- _Supplied data_:

==*==

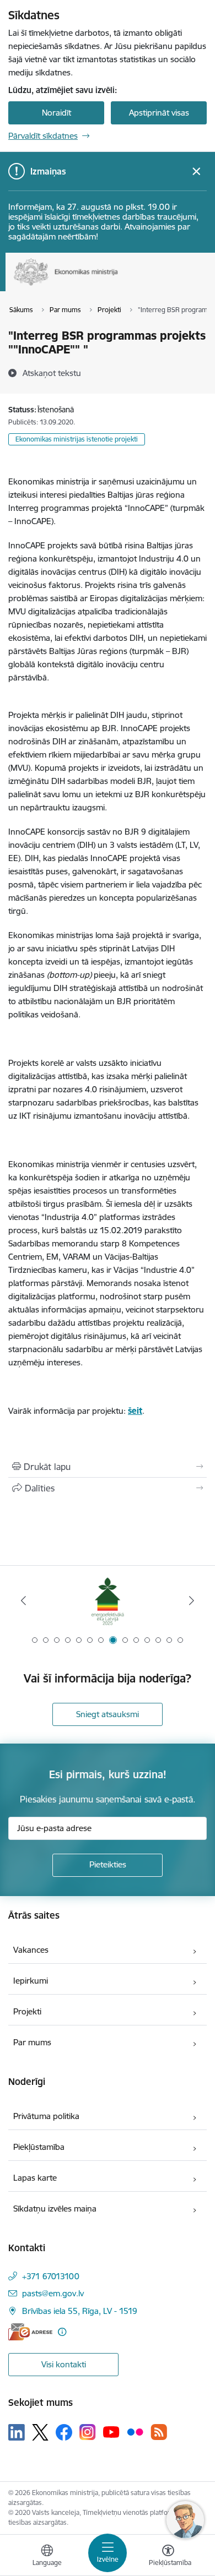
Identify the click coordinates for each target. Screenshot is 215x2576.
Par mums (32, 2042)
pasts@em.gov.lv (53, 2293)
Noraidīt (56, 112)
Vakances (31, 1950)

==*==

- _Problem to solve_: All of the records above should be returned exactly, though the pictures should not.

- _Answer area_:
Identify the click coordinates for each target. Screenshot is 215x2576.
Par mums (32, 2042)
pasts@em.gov.lv (53, 2293)
Noraidīt (56, 112)
Vakances (31, 1950)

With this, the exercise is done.